I Read The Riot Act To Mr. Tim Stratton

Here I read the riot act to a particularly ignorant and arrogant Christianist Apologist, Mr. Tim Stratton. The subtext is that we should deal with the Apostle Paul’s bigotry in the so-called “clobber passages” the way we deal with the Beloved Disciple’s antisemitism. I am responding to an attempt made by Tim Stratton to gaslight us into thinking this antisemitism could not possibly be present in the Gospel of John.

“Tim Stratton: The Beloved Disciple has some intriguing insights, which I take to be inspired by the Holy Spirit. (Maybe that is just me.) But not everything he says reaches those heights. Much of it — the parts that later generations took to license hatred and violence against Jewish people and that are difficult to read otherwise — stems from his historical situation.

“Raymond Brown briefly discusses that situation in his *The Community Of The Beloved Disciple* (which I am sure you’ve read, no?):

“”In different areas and different times in the first century there were varied relations between Jews who believed in Jesus and Jews who did not, and these relations were not always hostile. In Johannine Christianity, because of its peculiar history, we see one of the most hostile relationships, and by the second century such extreme hostility became normal — a situation that has continued throughout the centuries. (Tragically, in those later centuries the situation of John 16:2 was reversed, and Christians put Jews to death thinking they were thus serving God.) We can only be grateful that in the mid-twentieth century, partly out of revulsion for the holocaust, the situation has changed….” (pp. 68-69)

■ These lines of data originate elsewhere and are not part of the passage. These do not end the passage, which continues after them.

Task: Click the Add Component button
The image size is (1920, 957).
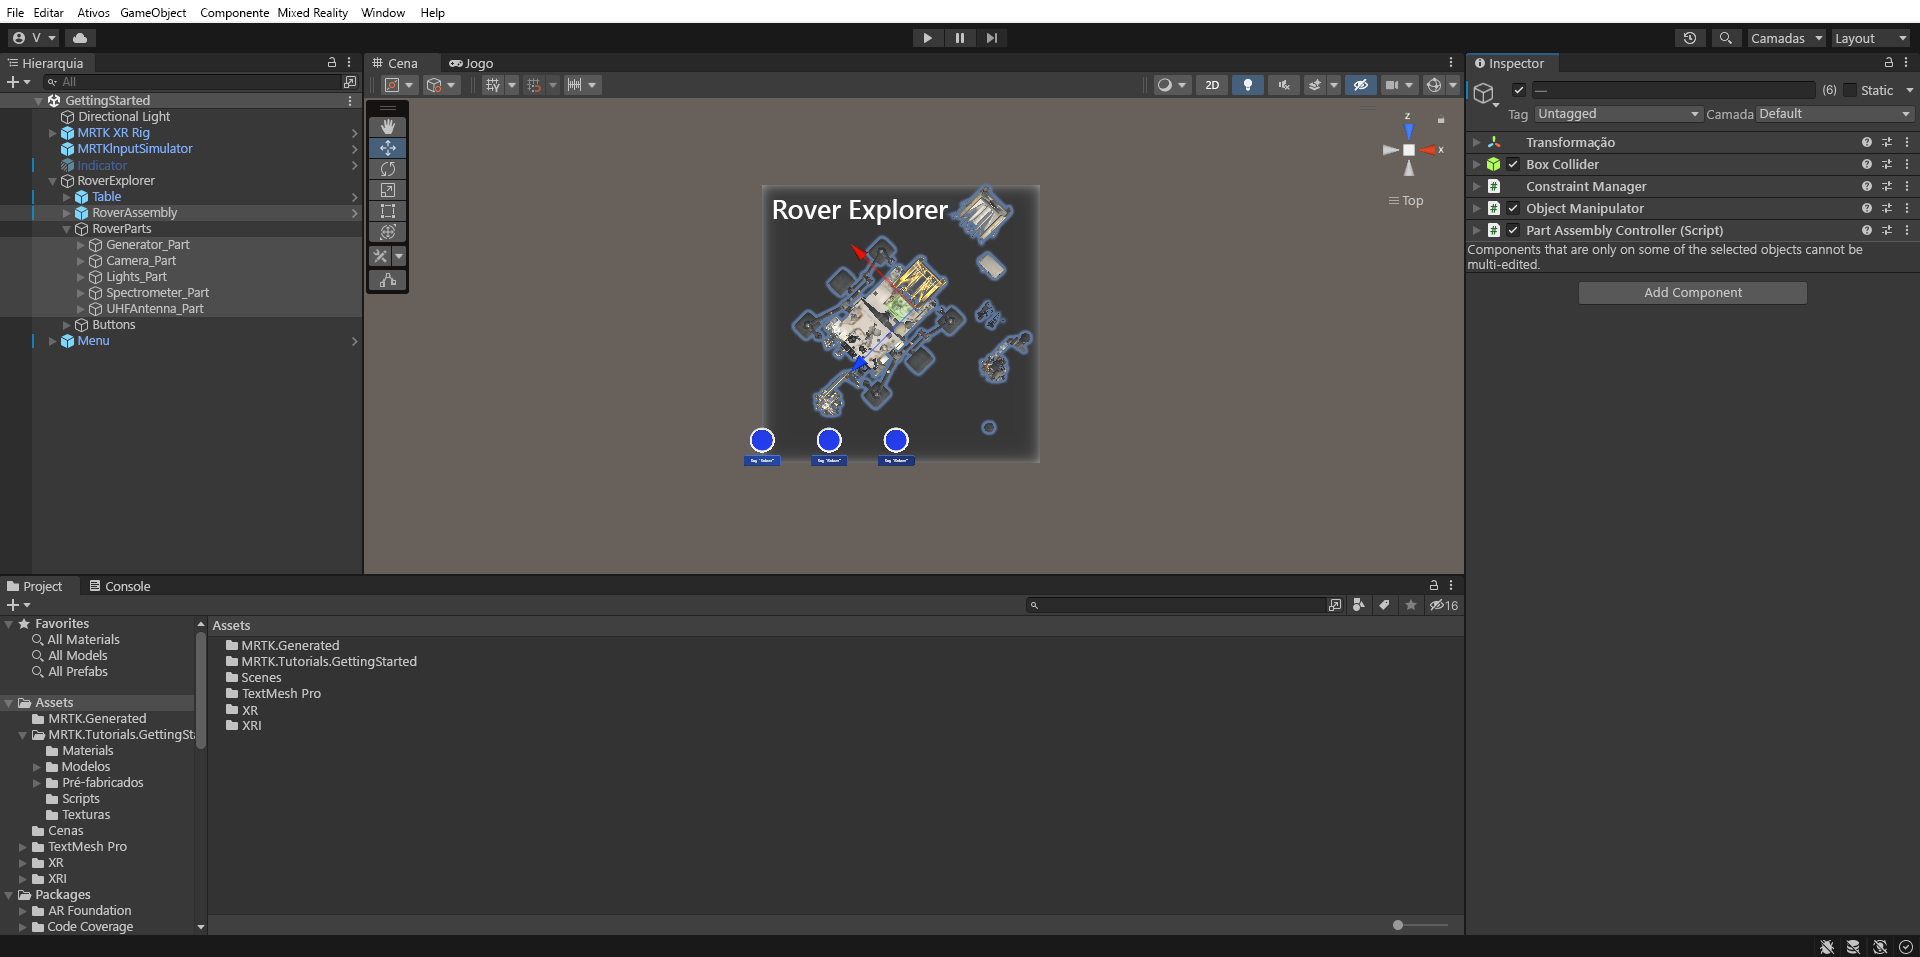Action: click(1692, 292)
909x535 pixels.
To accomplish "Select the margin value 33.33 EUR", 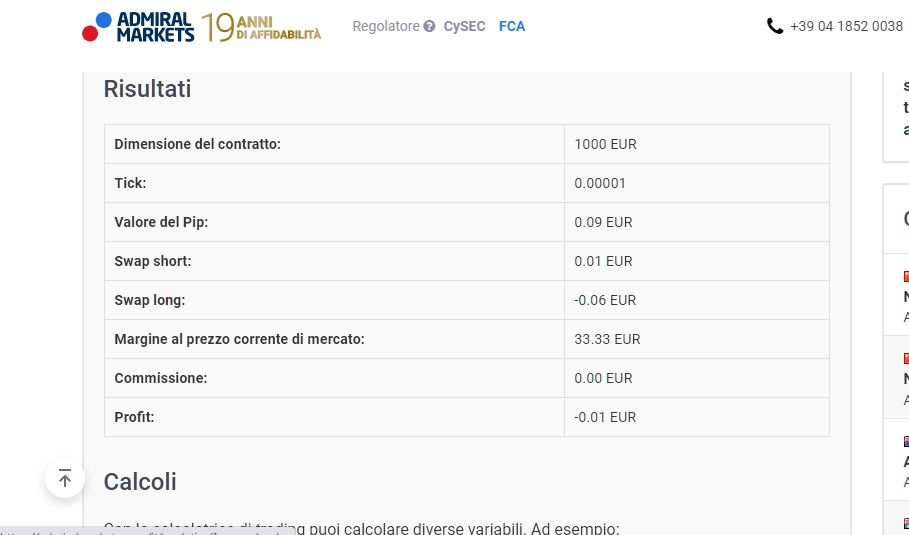I will pos(607,339).
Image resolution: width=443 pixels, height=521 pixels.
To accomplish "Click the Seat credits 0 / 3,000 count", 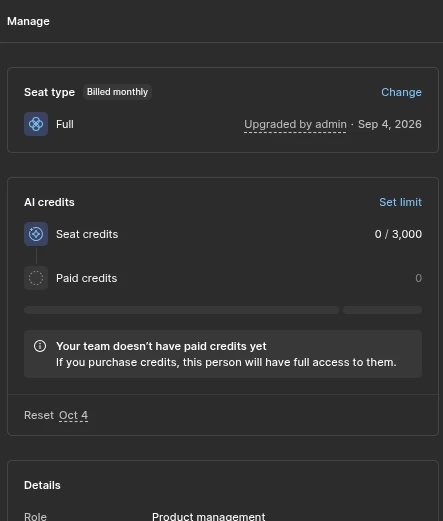I will click(398, 234).
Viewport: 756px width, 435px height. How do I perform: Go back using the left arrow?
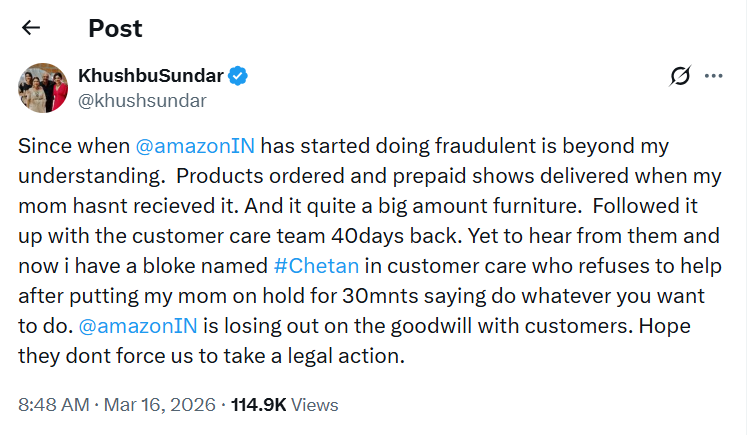coord(31,28)
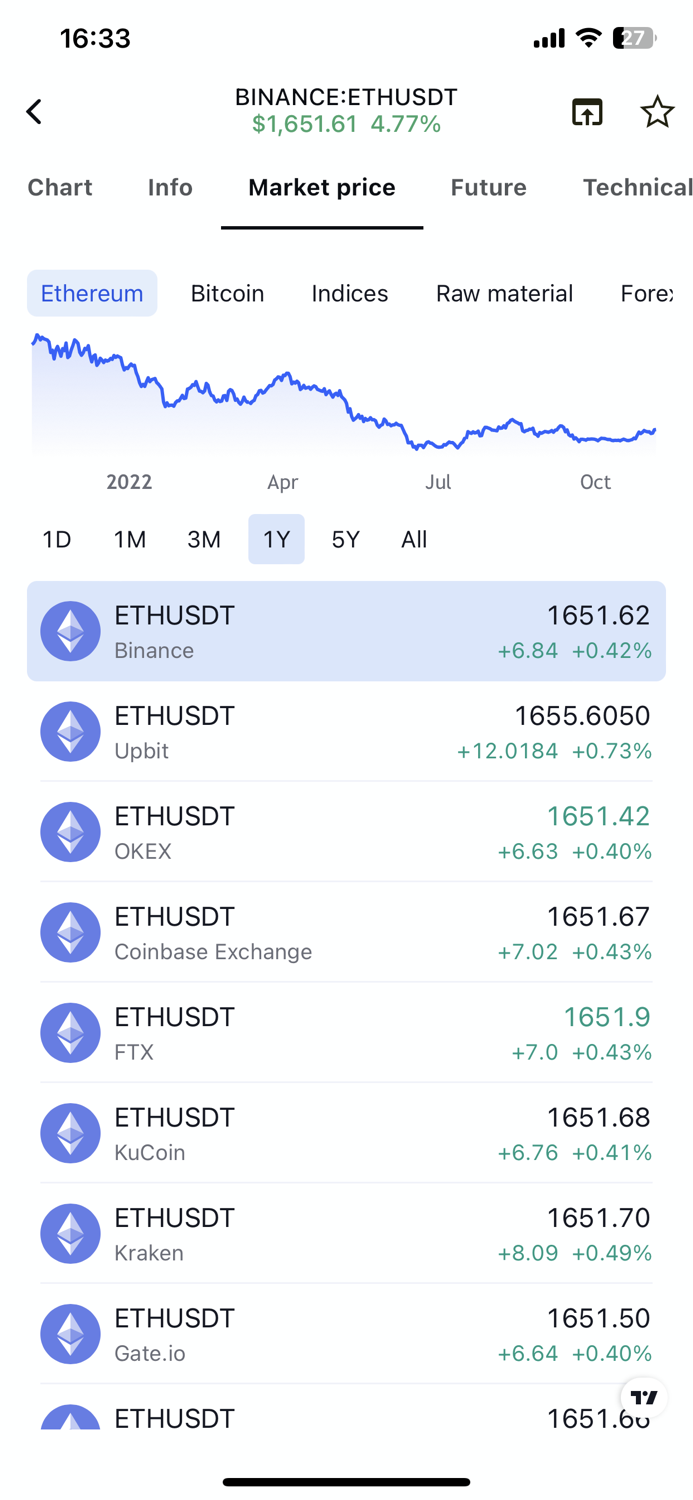Add ETHUSDT to favorites via star icon
The width and height of the screenshot is (693, 1500).
[x=657, y=112]
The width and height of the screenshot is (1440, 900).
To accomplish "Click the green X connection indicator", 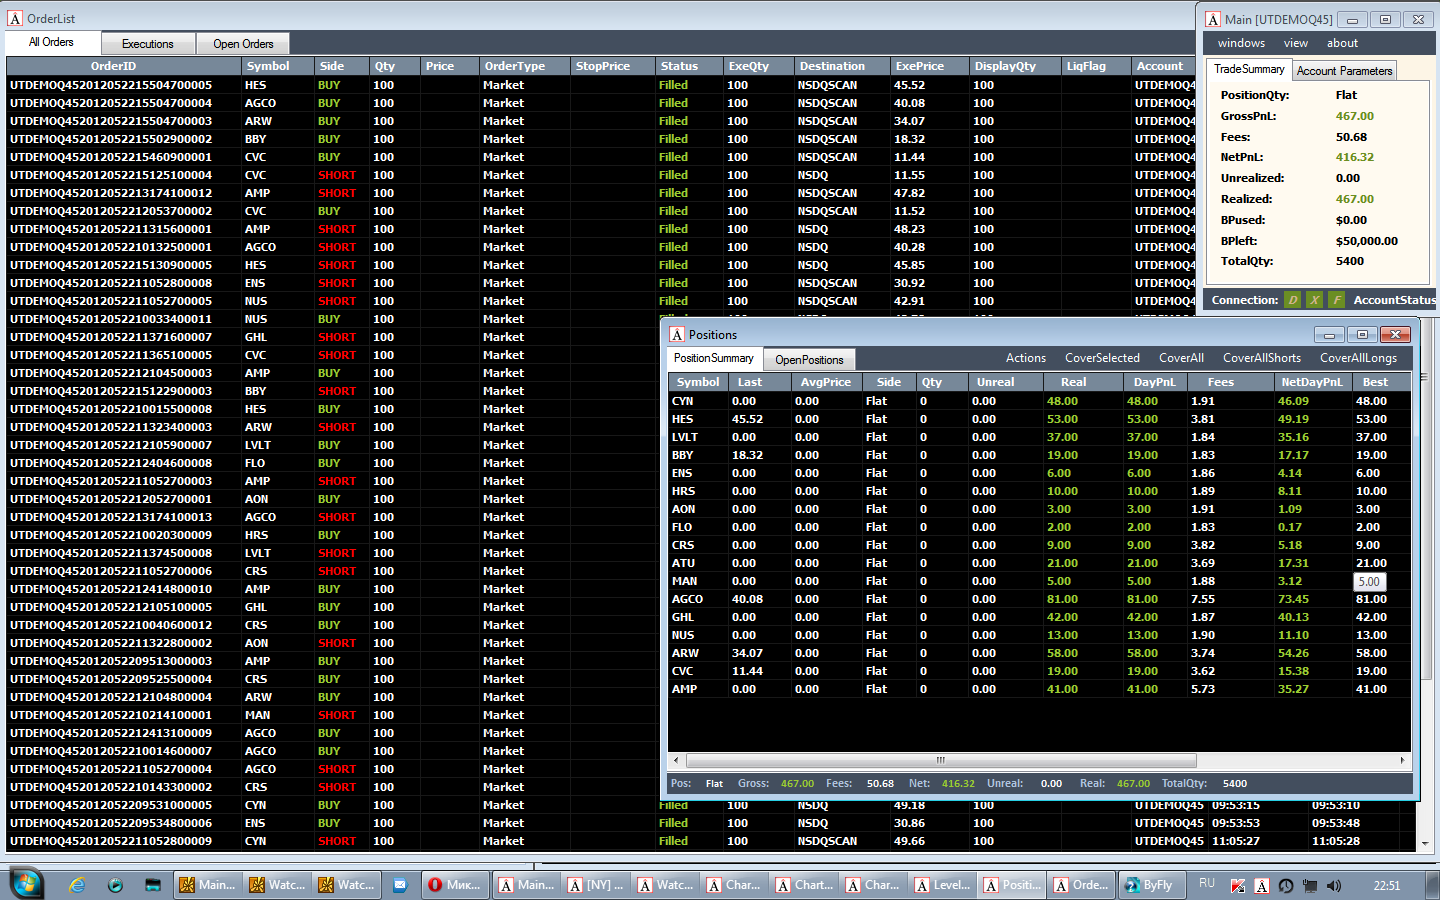I will point(1314,300).
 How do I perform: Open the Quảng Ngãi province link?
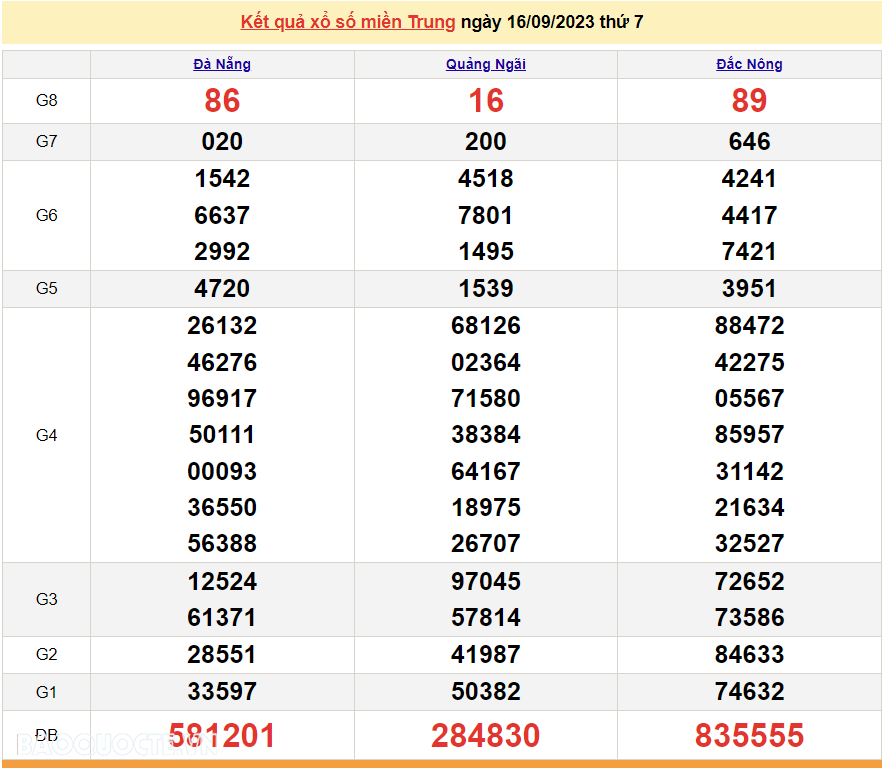pos(486,64)
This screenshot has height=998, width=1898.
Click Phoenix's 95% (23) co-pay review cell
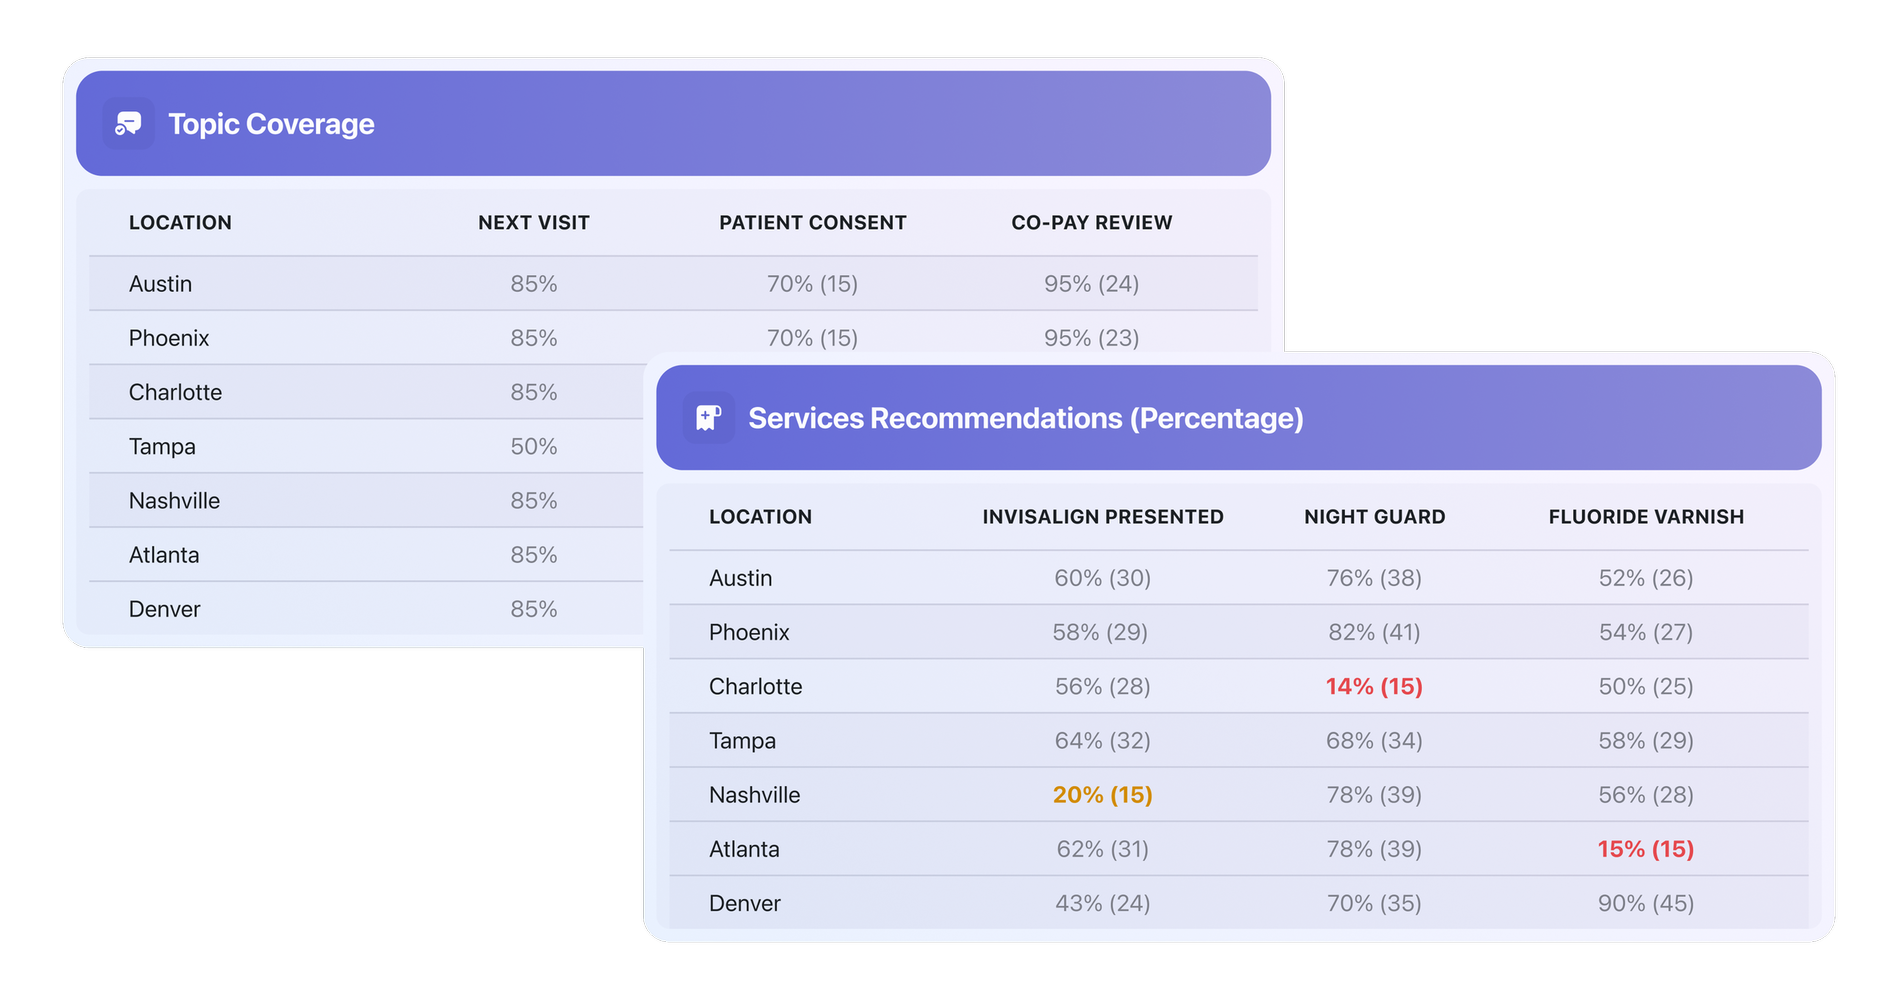(1092, 338)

“None of this should be news to you, but apparently it is. You obviously have not done your homework. The upshot is that lots of John is dripping with hostility and hatred towards Jewish people, and any decent person with any functioning neurons at all has to find a way to deal with that without also nullifying the genuine, may I say inspired insights.

“Oh and I have another homework assignment for you. You have not dealt with the lack of scholarly agreement regarding how to interpret or even translate the clobber passages in Paul. Why don’t you write up some of the different translations and interpretations? For extra credit, you can also write up the historical situation Paul was facing in *Romans*, and how Jewish Christians were returning to Rome after Claudius had expelled the Jews and how this might affect the interpretation of *Romans*.

“And please don’t tell me the dog ate your homework.”

It has often been noted that the Christianists and their apologists so frequently display a shocking ignorance of the scholarship they need to be intimately familiar with if they are to have even a minuscule chance of being persuasive. And when they engage in blood libel against vulnerable groups, there is absolutely zero chance that the integrity of their personal witness will make up for what they lack in scholarship. I know that Tim Stratton may find these words difficult, but as he is so fond of saying, the truth hurts.